AIM OF THE EXERCISE:
The task here is to set down every line of the listing exactly.

DATA FOR THIS EXERCISE:
......
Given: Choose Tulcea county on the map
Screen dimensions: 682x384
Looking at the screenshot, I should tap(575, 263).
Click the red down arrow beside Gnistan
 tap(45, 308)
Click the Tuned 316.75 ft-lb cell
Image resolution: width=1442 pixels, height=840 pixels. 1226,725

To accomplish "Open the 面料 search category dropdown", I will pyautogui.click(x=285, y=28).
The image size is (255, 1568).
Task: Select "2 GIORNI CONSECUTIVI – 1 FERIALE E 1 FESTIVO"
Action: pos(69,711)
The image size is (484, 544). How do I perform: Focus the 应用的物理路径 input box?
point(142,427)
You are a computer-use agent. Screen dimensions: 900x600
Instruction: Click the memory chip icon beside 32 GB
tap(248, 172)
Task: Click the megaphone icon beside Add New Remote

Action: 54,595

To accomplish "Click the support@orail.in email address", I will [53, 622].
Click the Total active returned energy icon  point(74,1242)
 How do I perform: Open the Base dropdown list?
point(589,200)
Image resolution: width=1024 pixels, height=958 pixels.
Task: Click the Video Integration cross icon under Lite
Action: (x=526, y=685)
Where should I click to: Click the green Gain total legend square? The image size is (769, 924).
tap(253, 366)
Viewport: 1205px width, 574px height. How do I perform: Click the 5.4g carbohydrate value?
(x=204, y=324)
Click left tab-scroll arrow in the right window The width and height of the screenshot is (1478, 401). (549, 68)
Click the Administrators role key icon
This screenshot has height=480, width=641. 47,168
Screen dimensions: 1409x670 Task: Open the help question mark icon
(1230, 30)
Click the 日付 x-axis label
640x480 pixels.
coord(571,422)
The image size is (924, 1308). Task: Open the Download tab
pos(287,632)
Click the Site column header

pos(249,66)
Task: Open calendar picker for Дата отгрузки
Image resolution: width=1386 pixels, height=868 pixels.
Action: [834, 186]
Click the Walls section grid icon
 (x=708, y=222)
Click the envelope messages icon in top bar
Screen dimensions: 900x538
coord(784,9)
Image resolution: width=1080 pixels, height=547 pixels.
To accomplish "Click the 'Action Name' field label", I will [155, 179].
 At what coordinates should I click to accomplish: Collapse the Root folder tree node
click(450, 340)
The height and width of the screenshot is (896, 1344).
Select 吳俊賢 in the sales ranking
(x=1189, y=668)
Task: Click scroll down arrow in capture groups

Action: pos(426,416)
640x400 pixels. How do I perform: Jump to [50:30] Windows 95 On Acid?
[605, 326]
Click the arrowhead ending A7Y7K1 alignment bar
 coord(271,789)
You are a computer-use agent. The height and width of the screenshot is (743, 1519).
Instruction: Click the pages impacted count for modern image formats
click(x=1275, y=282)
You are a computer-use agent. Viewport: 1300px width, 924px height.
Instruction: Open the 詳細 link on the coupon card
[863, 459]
......
SOLUTION:
Given: Choose Tulcea county on the map
Screen dimensions: 682x384
Looking at the screenshot, I should tap(575, 263).
Click the red down arrow beside Gnistan
 tap(45, 308)
Click the Tuned 316.75 ft-lb cell
Image resolution: width=1442 pixels, height=840 pixels. 1226,725

To accomplish "Open the 面料 search category dropdown", I will pyautogui.click(x=285, y=28).
The image size is (255, 1568).
Task: Select "2 GIORNI CONSECUTIVI – 1 FERIALE E 1 FESTIVO"
Action: pos(69,711)
The image size is (484, 544). How do I perform: Focus the 应用的物理路径 input box?
point(142,427)
You are a computer-use agent. Screen dimensions: 900x600
Instruction: Click the memory chip icon beside 32 GB
tap(248, 172)
Task: Click the megaphone icon beside Add New Remote

Action: 54,595

To accomplish "Click the support@orail.in email address", I will [53, 622].
Click the Total active returned energy icon  point(74,1242)
 How do I perform: Open the Base dropdown list?
point(589,200)
Image resolution: width=1024 pixels, height=958 pixels.
Task: Click the Video Integration cross icon under Lite
Action: (x=526, y=685)
Where should I click to: Click the green Gain total legend square? The image size is (769, 924).
tap(253, 366)
Viewport: 1205px width, 574px height. How do I perform: Click the 5.4g carbohydrate value?
(x=204, y=324)
Click left tab-scroll arrow in the right window The width and height of the screenshot is (1478, 401). (549, 68)
Click the Administrators role key icon
This screenshot has height=480, width=641. 47,168
Screen dimensions: 1409x670 Task: Open the help question mark icon
(1230, 30)
Click the 日付 x-axis label
640x480 pixels.
coord(571,422)
The image size is (924, 1308). Task: Open the Download tab
pos(287,632)
Click the Site column header

pos(249,66)
Task: Open calendar picker for Дата отгрузки
Image resolution: width=1386 pixels, height=868 pixels.
Action: [834, 186]
Click the Walls section grid icon
 (x=708, y=222)
Click the envelope messages icon in top bar
Screen dimensions: 900x538
coord(784,9)
Image resolution: width=1080 pixels, height=547 pixels.
To accomplish "Click the 'Action Name' field label", I will [155, 179].
 At what coordinates should I click to accomplish: Collapse the Root folder tree node
click(450, 340)
The height and width of the screenshot is (896, 1344).
Select 吳俊賢 in the sales ranking
(x=1189, y=668)
Task: Click scroll down arrow in capture groups

Action: pos(426,416)
640x400 pixels. How do I perform: Jump to [50:30] Windows 95 On Acid?
[605, 326]
Click the arrowhead ending A7Y7K1 alignment bar
 coord(271,789)
You are a computer-use agent. The height and width of the screenshot is (743, 1519).
Instruction: Click the pages impacted count for modern image formats
click(x=1275, y=282)
You are a computer-use agent. Viewport: 1300px width, 924px height.
Instruction: Open the 詳細 link on the coupon card
[863, 459]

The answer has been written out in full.